INFORMATION START

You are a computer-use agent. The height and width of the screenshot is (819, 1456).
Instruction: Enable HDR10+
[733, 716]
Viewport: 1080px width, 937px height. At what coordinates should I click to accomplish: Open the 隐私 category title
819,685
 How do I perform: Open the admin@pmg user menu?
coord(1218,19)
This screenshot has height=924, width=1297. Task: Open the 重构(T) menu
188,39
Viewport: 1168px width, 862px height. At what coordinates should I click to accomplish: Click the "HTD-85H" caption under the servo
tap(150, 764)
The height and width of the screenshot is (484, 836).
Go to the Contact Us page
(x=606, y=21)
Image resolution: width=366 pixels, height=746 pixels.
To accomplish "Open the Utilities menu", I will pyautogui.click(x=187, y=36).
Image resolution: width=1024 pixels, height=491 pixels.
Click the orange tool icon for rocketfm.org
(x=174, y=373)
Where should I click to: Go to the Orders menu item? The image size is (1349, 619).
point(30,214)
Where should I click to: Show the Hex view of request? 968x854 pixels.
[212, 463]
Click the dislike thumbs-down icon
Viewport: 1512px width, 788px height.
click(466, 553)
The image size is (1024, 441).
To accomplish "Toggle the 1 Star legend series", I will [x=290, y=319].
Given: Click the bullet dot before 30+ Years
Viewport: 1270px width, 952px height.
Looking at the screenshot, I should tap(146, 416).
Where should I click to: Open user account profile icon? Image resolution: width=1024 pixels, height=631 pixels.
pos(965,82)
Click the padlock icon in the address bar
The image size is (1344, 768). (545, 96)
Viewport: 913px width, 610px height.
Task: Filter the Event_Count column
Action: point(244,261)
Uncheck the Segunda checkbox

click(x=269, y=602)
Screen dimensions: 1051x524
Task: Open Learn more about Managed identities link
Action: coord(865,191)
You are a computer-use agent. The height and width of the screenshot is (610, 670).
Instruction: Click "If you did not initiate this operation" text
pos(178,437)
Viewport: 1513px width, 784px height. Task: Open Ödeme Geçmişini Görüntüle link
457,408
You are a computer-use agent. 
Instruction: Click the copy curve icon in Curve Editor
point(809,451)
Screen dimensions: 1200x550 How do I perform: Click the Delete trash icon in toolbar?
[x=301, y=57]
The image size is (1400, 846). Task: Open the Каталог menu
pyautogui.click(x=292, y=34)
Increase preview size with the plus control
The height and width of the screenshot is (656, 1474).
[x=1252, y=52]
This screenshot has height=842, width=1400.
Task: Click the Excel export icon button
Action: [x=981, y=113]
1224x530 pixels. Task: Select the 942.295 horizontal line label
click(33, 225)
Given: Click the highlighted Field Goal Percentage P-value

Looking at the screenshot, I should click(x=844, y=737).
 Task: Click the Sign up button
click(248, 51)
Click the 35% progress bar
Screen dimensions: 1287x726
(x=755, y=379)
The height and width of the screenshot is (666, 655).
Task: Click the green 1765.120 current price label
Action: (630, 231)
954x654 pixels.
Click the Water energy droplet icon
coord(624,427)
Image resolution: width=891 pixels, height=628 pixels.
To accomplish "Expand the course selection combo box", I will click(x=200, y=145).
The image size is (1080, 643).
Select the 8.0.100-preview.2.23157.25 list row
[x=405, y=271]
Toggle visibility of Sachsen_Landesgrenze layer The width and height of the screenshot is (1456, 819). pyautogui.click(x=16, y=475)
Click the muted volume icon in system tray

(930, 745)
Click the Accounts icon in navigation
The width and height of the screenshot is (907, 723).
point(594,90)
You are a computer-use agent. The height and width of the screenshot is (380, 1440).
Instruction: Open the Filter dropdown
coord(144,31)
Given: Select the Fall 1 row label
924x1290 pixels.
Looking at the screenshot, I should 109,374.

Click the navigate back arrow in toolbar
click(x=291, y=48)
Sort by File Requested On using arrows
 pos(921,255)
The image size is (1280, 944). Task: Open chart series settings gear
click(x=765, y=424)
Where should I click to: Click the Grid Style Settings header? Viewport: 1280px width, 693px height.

INFORMATION END

The reply should consist solely of the lines of the data, exact, from the opening line through the line with "The height and width of the screenshot is (484, 836).", inclusive.

You are a computer-use agent. The height and width of the screenshot is (819, 1456).
Instruction: Enable HDR10+
[733, 716]
Viewport: 1080px width, 937px height. At what coordinates should I click to accomplish: Open the 隐私 category title
819,685
 How do I perform: Open the admin@pmg user menu?
coord(1218,19)
This screenshot has height=924, width=1297. Task: Open the 重构(T) menu
188,39
Viewport: 1168px width, 862px height. At what coordinates should I click to accomplish: Click the "HTD-85H" caption under the servo
tap(150, 764)
The height and width of the screenshot is (484, 836).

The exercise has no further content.